This Iqgap1 knockout strain exhibits gastric hyperplasia, delayed differentiation of neural progenitors, increased pulmonary vascular leak and higher levels of cardiomyocyte apoptosis.
Valentina A Schmidt, Stony Brook University
The Iqgap1 gene encodes a Ras GTPase-activating-like protein that acts as a cytoskeletal adaptor scaffold protein and regulates dendritic spine number and cognitive processes. These mice carry a knock out mutation of the Iqgap1 gene in which a 233 bp exon encoding amino acids 1186-1263 of the 1657 residue IQGAP1 protein is replaced by a PGK-neo cassette.
Homozygotes exhibit gastric hyperplasia, delayed differentiation of neural progenitors into neuronal precursor cells, and increased pulmonary vascular leak. Prolonged cardiac pressure overload in homozygotes results in impaired cardiomyocyte hypertrophy and increased cardiomyocyte apoptosis. Mice that are homozygous for the targeted mutation are viable and fertile. No gene product (protein) is detected by Western blot analysis of lung, liver, kidney, spleen or stomach from homozygous animals.
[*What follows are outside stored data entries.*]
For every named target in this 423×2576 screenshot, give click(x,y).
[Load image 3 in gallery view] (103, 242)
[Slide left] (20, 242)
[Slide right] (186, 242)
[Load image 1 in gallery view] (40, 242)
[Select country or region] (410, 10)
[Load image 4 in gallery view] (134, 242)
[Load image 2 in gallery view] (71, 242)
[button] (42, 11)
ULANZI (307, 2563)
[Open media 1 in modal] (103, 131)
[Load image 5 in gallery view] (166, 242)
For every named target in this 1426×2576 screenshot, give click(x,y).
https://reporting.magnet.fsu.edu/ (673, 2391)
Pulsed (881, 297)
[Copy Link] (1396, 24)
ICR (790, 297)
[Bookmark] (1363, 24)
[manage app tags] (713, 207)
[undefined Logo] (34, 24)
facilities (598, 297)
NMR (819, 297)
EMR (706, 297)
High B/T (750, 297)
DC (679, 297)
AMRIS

A targeting vector designed by Dr. Andre Bernards (Massachusetts General Hospital Cancer Center and Harvard Medical School) was used to replace the 233 bp coding exon with a PGK-neo cassette in the opposite transcriptional orientation. The construct was electroporated into 129S4/SvJae-derived J1 embryonic stem (ES) cells. Correctly targeted ES cells were introduced into C57BL/6 blastocysts. The resulting chimeric animals were bred with 129 mice and maintained on a 129 background. Dr. Valentina A. Schmidt (Stony Brook University) obtained the mice from Dr. Andre Bernards, and continued to maintain the strain on a 129 background. Upon arrival at The Jackson Laboratory, the mice were crossed to 129S1/SvImJ
(Stock No. 002448) at least once to establish the colony.
|Allele Name||targeted mutation 1, Andre Bernards|
|Allele Type||Targeted (Null/Knockout)|
|Gene Symbol and Name||Iqgap1, IQ motif containing GTPase activating protein 1|
|Strain of Origin||129S4/SvJae|
|Molecular Note||The gene was disrupted by replacement of a 233 bp coding exon with a PGK-neo cassette in the reverse orientation. Complete absence of gene expression in homozygous mutant animals was confirmed by Western blot analysis of adult and embyronic tissues using antibodies raised against the N-terminal, central, and C-terminal regions of the protein.|
When maintaining a live colony, these mice can be bred as homozygotes.
When using the Iqgap1 null mouse strain in a publication, please cite the originating article(s) and include JAX stock #025451 in your Materials and Methods section.